Daniel Cordier, l’Histoire et la mémoire

Mar 10, 2022 | La guerre, la Résistance et la Déportation

 

 

Acteur et témoin de la Résistance, devenu historien pour défendre la mémoire de Jean Moulin, Daniel Cordier a provoqué un passionnant débat sur l’écriture de l’histoire récente.

Tout a commencé en 1977 par un débat télévisé. Humilié en direct par Henri Frenay, chef du mouvement Combat, étonné par les témoignages de ses anciens camarades, Daniel Cordier décide à 57 ans de se faire historien pour établir la vérité sur Jean Moulin, accusé de cryptocommunisme.
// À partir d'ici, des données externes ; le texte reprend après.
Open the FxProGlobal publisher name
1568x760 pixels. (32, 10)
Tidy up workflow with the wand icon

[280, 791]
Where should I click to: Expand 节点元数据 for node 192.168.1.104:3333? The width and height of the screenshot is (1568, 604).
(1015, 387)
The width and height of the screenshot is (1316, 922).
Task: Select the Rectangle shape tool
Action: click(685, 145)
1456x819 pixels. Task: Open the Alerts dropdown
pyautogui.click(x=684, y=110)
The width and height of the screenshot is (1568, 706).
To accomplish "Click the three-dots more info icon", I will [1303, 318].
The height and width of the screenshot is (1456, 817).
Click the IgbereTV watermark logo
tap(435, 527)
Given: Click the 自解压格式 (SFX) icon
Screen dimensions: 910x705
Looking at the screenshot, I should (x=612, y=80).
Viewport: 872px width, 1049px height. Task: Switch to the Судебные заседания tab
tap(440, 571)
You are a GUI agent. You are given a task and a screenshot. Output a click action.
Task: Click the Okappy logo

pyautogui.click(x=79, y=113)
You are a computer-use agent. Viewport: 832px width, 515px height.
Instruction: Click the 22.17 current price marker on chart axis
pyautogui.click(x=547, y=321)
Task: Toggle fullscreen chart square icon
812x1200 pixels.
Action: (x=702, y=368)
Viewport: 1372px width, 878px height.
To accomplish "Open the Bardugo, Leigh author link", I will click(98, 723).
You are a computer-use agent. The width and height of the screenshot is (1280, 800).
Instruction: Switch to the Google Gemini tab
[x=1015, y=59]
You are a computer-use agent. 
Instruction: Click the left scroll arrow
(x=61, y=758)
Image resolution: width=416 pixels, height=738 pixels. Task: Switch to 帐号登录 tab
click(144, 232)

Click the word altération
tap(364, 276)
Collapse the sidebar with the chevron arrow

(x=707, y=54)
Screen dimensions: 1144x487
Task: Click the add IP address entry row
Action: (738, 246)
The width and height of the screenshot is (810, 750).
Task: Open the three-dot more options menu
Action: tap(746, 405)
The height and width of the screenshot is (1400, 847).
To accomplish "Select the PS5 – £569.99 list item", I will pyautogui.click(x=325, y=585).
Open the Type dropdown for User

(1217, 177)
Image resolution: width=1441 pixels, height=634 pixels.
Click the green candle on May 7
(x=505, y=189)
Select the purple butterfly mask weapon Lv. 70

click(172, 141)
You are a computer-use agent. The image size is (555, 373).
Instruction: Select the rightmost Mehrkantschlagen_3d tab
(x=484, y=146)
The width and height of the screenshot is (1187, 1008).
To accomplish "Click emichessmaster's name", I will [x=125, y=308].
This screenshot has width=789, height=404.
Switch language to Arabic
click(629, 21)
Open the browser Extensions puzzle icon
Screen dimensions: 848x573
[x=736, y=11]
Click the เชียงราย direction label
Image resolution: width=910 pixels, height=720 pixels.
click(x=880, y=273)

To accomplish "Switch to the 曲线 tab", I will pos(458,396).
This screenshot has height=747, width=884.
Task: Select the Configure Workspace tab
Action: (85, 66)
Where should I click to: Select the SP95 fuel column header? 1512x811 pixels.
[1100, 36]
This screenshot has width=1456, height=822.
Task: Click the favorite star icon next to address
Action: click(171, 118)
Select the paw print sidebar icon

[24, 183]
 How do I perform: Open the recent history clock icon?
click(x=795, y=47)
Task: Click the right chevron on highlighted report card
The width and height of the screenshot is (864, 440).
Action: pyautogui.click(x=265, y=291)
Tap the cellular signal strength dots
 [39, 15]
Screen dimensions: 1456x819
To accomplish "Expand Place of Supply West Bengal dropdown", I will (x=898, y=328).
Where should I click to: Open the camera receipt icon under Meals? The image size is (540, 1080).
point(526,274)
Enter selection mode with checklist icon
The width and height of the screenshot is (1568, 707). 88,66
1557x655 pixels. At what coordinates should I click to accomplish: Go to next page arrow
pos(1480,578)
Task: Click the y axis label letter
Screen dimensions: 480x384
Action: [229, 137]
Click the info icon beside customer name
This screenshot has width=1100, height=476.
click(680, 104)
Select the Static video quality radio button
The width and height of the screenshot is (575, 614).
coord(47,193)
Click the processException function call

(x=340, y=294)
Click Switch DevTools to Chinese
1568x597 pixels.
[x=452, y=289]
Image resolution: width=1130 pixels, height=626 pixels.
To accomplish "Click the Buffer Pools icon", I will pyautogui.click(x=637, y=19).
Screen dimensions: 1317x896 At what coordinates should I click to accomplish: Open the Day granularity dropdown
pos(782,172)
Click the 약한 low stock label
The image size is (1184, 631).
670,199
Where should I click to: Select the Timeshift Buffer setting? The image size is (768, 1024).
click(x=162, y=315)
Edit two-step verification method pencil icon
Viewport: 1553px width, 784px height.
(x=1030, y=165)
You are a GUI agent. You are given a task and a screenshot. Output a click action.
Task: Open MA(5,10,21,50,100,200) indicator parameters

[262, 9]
Aidé par deux historiens de métier – François Bédarida et Jean-Pierre Azéma -, assisté par une équipe de jeunes chercheurs, l’ancien secrétaire de Jean Moulin produisit sur l’inconnu du Panthéon un travail considérable, appuyé sur une masse d’archives jusqu’alors inaccessibles. Reconnu comme historien sans avoir franchi la moindre étape universitaire, Daniel Cordier fut invité à présenter ses recherches lors d’une mémorable journée d’études, tenue à la Sorbonne le 9 juin 1983 sous l’égide d’éminents historiens et en présence de plusieurs personnalités de la Résistance.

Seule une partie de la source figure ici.